**Stated problem**
From the Guava CRC32 issue thread below, copy word for word everything from "Closed GoogleCodeExporter closed" down to "wrong, is 261daee5.".

**Text provided**
□ □ □ □ □

Balzanka / guava-libraries

Automatically exported from code.google.com/p/guava-libraries
Apache License 2.0
0 stars 0 forks source link

Hashing.crc32() provides incorrect result #1332

Closed GoogleCodeExporter closed 9 years ago

GoogleCodeExporter commented 9 years ago
Java 1.7 Update 15, Guava 14.0

Example: Hashing.crc32().hashString("1234567890").toString() gives e7033050, 
while the expected result, if I'm not wrong, is 261daee5.

Not a character encoding problem as this also happens on byte data and, for 
example, MD5 hasher works properly.

Original issue reported on code.google.com by izstas@live.ru on 13 Mar 2013 at 6:15

GoogleCodeExporter commented 9 years ago
So I think what you're looking for is:

Hashing.crc32().hashString("1234567890", Charsets.UTF_8).toString();

From the docs of HashCode#toString:
"Returns a string containing each byte of asBytes(), in order, as a two-digit 
unsigned hexadecimal number in lower case. Note that if the output is 
considered to be a single hexadecimal number, this hash code's bytes are the 
big-endian representation of that number. This may be surprising since 
everything else in the hashing API uniformly treats multibyte values as 
little-endian. But this format conveniently matches that of utilities such as 
the UNIX md5sum command."

□ □ □ □ □

**Records shown**
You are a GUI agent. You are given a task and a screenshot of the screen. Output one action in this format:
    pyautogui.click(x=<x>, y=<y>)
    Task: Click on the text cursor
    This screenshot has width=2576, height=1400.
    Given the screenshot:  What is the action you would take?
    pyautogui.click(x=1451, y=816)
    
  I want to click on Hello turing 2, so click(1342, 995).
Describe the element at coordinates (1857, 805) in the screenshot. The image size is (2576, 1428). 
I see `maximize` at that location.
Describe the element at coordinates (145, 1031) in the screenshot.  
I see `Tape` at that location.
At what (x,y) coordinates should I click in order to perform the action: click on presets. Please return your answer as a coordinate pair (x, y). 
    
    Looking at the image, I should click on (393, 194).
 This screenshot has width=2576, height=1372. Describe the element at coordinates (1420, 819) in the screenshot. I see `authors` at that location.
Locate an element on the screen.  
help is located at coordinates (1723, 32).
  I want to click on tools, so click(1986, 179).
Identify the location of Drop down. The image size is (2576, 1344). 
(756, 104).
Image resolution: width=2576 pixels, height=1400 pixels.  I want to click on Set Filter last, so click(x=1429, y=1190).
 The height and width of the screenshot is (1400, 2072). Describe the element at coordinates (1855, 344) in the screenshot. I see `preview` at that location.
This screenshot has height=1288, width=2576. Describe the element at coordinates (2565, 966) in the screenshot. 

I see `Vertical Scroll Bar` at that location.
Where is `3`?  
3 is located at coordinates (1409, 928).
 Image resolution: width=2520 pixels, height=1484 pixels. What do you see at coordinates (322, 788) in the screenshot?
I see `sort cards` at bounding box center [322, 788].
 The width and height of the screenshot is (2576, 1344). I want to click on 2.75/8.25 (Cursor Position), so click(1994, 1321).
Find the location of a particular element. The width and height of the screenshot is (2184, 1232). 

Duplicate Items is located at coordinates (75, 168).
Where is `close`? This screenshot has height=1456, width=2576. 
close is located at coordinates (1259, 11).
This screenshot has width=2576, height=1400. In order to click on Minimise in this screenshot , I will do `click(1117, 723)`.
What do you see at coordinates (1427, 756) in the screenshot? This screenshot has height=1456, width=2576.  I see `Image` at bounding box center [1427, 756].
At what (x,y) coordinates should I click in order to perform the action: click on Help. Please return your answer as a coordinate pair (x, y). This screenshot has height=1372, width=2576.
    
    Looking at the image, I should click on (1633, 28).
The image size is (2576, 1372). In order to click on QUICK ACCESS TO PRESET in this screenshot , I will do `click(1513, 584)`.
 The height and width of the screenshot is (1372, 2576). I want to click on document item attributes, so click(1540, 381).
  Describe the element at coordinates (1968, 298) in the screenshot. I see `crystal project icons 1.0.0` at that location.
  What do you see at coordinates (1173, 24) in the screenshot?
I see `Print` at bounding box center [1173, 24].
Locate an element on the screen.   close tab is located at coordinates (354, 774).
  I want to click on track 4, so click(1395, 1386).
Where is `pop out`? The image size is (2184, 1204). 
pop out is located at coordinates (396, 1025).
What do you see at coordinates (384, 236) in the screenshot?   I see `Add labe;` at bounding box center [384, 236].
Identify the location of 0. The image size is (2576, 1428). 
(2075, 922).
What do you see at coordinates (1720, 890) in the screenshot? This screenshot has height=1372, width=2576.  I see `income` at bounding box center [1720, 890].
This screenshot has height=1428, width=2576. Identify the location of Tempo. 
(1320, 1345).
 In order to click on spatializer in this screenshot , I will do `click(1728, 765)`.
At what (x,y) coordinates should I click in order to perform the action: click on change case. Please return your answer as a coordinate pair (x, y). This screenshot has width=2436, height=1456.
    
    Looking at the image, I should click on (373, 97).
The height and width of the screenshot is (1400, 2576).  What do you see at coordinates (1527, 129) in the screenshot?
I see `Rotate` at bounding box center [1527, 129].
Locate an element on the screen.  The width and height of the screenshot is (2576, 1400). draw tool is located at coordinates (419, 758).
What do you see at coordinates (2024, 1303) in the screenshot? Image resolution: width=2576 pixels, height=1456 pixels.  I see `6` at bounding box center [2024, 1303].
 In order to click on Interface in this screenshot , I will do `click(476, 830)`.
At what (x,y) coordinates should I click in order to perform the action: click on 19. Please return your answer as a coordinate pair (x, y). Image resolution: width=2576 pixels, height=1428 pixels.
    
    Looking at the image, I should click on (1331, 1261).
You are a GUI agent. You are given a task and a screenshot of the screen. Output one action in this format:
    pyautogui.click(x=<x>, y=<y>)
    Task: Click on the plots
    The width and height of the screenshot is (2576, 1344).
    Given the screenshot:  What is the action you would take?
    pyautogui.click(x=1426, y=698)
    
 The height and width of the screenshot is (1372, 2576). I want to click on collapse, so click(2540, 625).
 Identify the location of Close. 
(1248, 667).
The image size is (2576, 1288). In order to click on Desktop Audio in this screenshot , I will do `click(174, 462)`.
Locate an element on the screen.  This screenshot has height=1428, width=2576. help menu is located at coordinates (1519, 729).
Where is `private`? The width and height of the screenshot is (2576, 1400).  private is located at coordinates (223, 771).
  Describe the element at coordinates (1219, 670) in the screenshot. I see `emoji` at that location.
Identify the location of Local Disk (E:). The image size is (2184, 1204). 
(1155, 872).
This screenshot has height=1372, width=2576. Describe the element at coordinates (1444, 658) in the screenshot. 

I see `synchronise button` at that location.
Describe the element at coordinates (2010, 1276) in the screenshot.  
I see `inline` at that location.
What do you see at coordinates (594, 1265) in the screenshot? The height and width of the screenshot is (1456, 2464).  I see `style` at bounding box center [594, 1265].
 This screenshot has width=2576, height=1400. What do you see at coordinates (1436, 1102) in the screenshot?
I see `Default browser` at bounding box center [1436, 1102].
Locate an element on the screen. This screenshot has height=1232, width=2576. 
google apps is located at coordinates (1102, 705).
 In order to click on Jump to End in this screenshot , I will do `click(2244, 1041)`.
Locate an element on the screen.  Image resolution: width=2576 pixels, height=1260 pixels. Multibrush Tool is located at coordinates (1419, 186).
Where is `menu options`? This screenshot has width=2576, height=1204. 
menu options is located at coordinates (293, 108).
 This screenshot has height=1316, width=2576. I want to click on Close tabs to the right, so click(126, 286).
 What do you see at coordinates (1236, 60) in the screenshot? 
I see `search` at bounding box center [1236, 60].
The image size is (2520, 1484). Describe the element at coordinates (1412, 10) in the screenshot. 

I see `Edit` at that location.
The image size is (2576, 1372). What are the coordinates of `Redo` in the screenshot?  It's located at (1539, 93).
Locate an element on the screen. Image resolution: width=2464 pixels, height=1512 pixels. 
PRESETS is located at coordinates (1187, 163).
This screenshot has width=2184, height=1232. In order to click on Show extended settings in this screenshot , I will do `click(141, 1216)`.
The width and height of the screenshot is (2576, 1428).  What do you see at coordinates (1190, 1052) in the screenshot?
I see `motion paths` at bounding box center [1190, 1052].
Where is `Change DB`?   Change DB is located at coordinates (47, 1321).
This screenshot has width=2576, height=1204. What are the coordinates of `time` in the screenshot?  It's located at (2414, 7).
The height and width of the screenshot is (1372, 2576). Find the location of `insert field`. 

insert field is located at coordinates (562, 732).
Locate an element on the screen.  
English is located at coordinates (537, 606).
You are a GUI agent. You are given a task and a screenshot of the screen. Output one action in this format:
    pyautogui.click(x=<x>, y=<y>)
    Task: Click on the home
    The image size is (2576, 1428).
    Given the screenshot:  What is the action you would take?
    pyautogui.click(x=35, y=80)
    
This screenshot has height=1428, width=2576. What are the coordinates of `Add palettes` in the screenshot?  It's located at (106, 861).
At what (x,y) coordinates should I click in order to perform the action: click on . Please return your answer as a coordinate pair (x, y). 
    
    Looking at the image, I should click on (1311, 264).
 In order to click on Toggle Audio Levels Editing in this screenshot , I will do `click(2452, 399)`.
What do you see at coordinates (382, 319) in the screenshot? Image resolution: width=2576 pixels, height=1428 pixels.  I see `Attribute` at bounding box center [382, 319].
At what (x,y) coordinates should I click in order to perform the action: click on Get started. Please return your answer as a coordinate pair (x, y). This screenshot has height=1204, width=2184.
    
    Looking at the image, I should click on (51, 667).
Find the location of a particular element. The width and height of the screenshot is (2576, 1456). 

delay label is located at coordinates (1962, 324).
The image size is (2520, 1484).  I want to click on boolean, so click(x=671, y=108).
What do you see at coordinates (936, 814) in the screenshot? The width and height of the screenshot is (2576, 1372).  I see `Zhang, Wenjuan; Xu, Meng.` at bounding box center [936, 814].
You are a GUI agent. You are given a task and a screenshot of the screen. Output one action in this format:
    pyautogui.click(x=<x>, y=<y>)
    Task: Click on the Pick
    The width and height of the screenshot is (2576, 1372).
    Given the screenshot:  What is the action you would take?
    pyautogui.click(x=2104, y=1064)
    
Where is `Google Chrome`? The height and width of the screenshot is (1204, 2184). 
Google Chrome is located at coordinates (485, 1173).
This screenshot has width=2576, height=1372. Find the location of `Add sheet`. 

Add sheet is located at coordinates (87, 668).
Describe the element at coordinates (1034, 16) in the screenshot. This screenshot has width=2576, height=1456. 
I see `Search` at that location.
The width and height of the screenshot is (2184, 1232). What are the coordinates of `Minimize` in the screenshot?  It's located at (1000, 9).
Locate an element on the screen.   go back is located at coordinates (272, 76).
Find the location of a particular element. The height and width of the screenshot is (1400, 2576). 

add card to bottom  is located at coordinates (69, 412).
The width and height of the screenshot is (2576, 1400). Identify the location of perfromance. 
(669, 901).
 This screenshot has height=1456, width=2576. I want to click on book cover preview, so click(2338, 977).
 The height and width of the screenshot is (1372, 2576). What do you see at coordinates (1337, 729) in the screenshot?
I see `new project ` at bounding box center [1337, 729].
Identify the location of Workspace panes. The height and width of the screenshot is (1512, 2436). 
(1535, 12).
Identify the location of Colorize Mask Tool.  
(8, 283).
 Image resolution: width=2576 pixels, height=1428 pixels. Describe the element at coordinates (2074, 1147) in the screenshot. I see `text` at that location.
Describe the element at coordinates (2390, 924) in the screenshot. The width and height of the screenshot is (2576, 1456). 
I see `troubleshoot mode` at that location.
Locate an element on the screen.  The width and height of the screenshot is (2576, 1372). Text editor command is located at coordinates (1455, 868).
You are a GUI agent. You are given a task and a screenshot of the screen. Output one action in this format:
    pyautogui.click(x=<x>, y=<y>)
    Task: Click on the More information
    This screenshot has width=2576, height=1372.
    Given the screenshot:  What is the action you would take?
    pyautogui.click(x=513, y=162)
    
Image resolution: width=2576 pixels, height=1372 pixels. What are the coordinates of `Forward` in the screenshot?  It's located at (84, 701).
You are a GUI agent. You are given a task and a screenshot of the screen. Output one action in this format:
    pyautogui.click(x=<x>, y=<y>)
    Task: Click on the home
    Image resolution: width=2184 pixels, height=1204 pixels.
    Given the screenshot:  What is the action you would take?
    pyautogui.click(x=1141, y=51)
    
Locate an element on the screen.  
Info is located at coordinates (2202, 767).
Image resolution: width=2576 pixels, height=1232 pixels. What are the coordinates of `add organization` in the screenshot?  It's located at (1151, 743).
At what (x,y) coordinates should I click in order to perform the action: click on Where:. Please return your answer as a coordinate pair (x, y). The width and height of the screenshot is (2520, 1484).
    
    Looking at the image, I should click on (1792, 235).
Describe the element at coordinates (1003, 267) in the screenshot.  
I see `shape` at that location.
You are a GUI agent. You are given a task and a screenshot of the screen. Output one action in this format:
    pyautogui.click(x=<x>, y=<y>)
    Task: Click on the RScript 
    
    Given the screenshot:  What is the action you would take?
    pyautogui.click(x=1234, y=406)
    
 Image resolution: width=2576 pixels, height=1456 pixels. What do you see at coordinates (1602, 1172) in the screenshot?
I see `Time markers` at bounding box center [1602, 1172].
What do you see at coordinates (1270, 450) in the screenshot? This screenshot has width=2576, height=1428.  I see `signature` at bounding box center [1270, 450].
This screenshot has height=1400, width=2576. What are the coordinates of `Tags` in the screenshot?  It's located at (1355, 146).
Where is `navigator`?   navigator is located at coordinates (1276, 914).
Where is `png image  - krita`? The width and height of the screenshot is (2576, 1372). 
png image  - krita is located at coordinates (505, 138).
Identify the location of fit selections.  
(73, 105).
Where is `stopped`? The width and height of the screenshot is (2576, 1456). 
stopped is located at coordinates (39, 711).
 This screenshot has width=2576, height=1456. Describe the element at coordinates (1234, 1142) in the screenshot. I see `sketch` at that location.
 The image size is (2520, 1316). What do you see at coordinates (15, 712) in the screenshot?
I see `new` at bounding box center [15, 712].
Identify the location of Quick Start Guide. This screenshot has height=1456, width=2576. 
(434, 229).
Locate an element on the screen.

□ □ □ □ □

**Answer to the exercise**
Closed GoogleCodeExporter closed 9 years ago

GoogleCodeExporter commented 9 years ago
Java 1.7 Update 15, Guava 14.0

Example: Hashing.crc32().hashString("1234567890").toString() gives e7033050, 
while the expected result, if I'm not wrong, is 261daee5.